Consensus Algorithms - Part I

Posted by Branimir Bajt Thursday, Feb 08, 2018
Source: https://themerkle.com/can-hashgraph-dethrone-blockchain-as-the-future-backbone-of-consensus-algorithms/

With the increased need for redundancy and fault tolerance in distributed computing a 40 years old question is more in focus than ever: how to build a self-replicating distributed fault tolerant system?

Do we have a consensus?

Let's say, for the sake of an argument, that you've been appointed a task of creating the fault-tolerant system. Your data is being collected by a number of network agents and you need to process and store that data. Processing should be done on your 'back end' (BE) application. Your BE application is a state machine which processes and store data collected from network agents.

Making system fault-tolerant cannot be that hard, right? Add a few more machines to the system, if possible more than two, as we cannot end up with only one of them running if one node fails. Install the BE application on them and with some peace of middleware make all data replicable from one node to other nodes creating a fault-tolerant system. Voila!

So far, so good. As it turns out, we will need a specialized part of the software (middleware) to take care and handle the data replication part. How this piece of middleware works? How can we guarantee that the same piece of data inserted as an input into our state machine produces the same result on all the other nodes? All nodes have the same application, hence the same state machine. How can we distribute the same data across all the nodes and keep the state machines in sync across all the nodes? Good question.

Having more nodes connected by some network infrastructure means that we have an asynchronous distributed system. By very nature, real-world distributed systems should not make any strong assumptions about time and order of events. That means that simply pushing the data from one node to another can end up in out of order receive or we can even end up without receive at all. Computer networks are notoriously unreliable. Can we detect that network has failed? How do we know that for sure? Obviously, we cannot just push data from one node to all the other nodes. We need some feedback from nodes when pushing values to them. What if one of the nodes fail?

Some of the nodes would probably be pretty easy out of sync when some of them fail. Fault-tolerant systems must have some mechanism for detecting failures; simply because the system needs a way to report which nodes are in good health and can be accounted for replication and which are not. In the end, we are building a fault-tolerant system which must make progress in time and cannot be halted by some faulty process on some of the nodes we are replicating data to. The end goal is that all the state machines on all the nodes have the same data (same processing result).

Brief history of consensus algorithms

It looks like solving our fault-tolerance problem is not that easy task after all. It is one big ongoing research (and debate!) from 1960’s where first concurrent operating systems (and distributed systems) were studied. The study of distributed computing became its branch of computer science in the late 1970s and early 1980s. The above-mentioned problem, in particular, is very well known as a “distributed consensus problem”.

— Records for the exercise —
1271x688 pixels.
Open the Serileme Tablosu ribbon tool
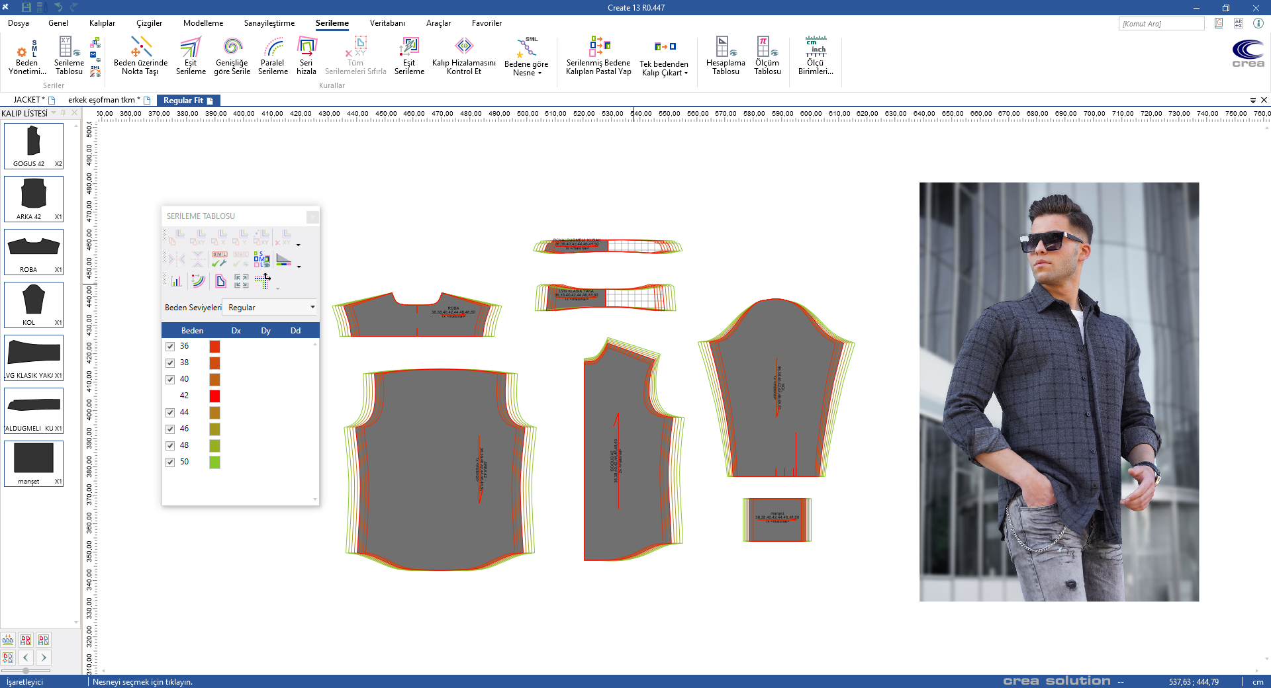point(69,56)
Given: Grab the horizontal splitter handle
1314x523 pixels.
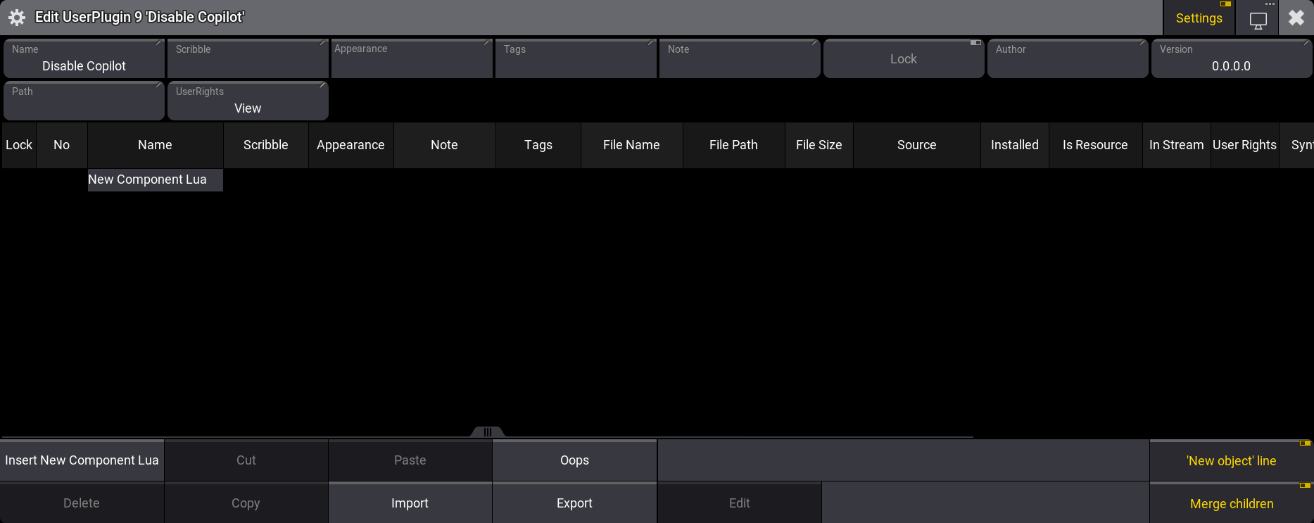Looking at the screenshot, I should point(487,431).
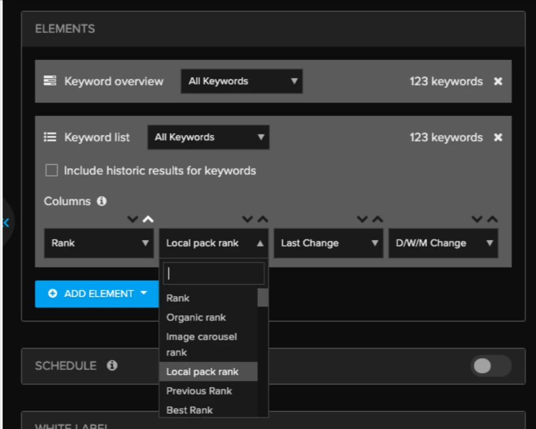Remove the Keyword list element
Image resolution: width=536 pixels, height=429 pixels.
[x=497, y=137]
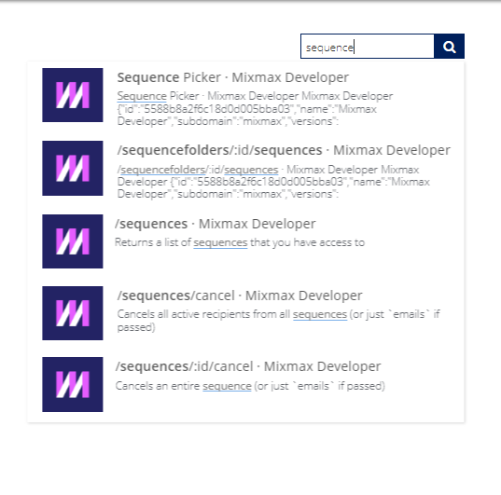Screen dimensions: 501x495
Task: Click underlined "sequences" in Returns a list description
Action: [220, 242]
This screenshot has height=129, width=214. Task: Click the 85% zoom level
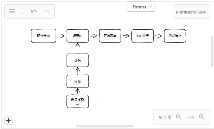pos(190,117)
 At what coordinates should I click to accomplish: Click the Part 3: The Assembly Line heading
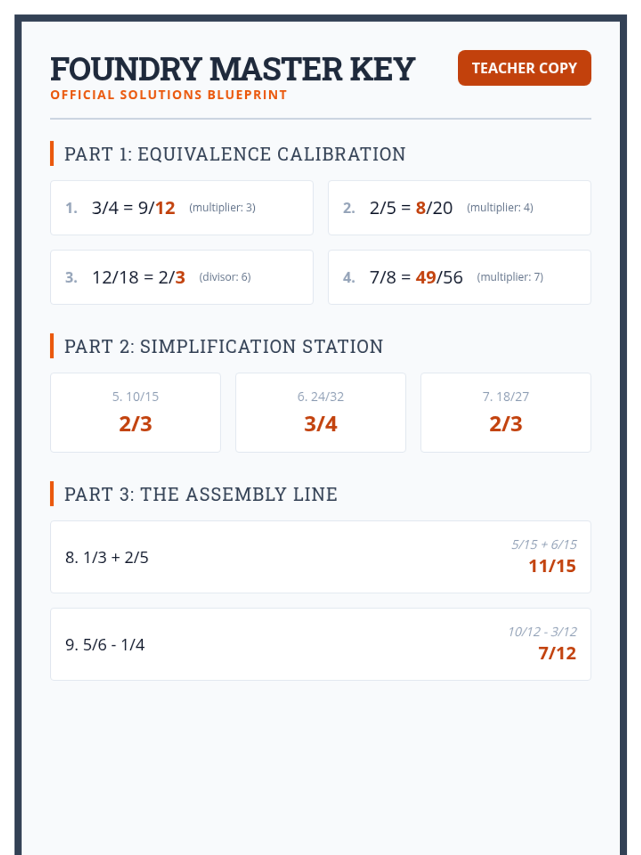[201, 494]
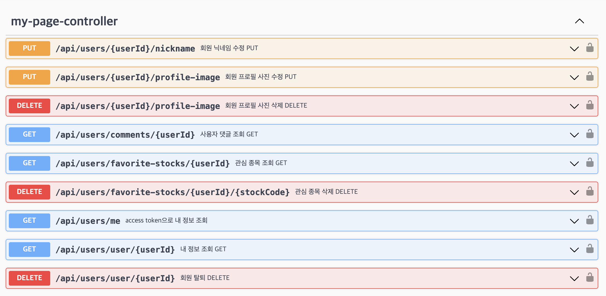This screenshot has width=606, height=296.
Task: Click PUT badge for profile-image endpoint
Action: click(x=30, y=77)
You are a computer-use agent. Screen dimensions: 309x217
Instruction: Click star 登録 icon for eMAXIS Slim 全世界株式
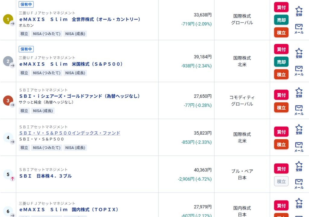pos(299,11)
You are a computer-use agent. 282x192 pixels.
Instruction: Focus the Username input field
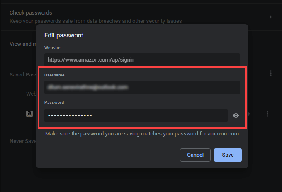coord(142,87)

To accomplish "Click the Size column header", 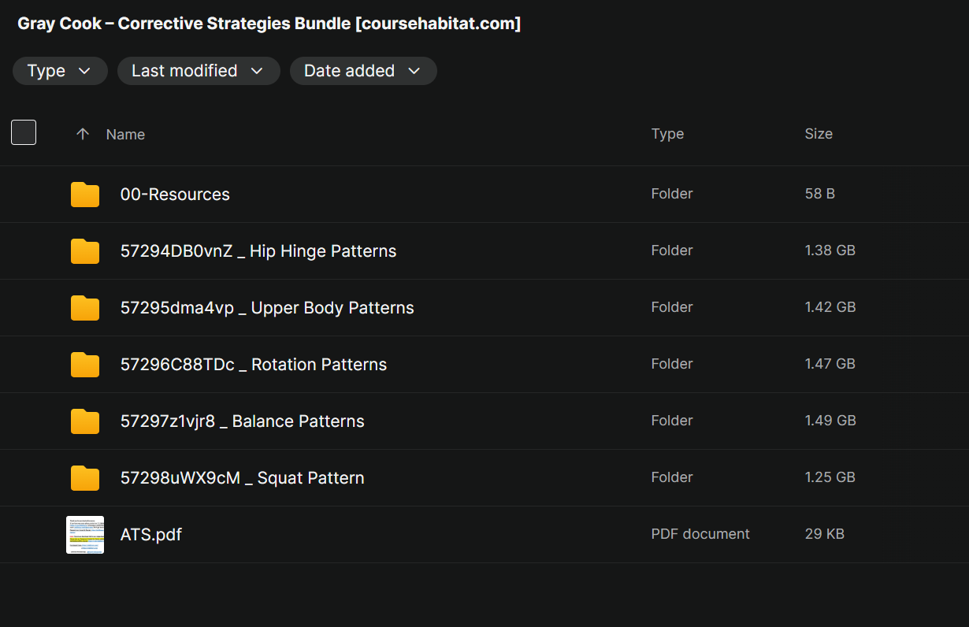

— Objective A —
In the consensus algorithms post, list every question in the paragraph that begins "So far, so good."
— Objective B —
Recast the part of the listing that opens with the line containing "Given: Grab the horizontal splitter handle" and closes with the line containing "pos(190,117)" as a numbered list, leaving out blank lines and pictures.

— Exercise output A —
- How this piece of middleware works?
- How can we guarantee that the same piece of data inserted as an input into our state machine produces the same result on all the other nodes?
- How can we distribute the same data across all the nodes and keep the state machines in sync across all the nodes?

— Exercise output B —
1. Given: Grab the horizontal splitter handle
2. 1314x523 pixels.
3. Looking at the screenshot, I should point(487,431).
4. Remove the Keyword list element
5. Image resolution: width=536 pixels, height=429 pixels.
6. [x=497, y=137]
7. Screen dimensions: 501x495
8. Task: Click underlined "sequences" in Returns a list description
9. Action: [220, 242]
10. This screenshot has height=129, width=214. Task: Click the 85% zoom level
11. pos(190,117)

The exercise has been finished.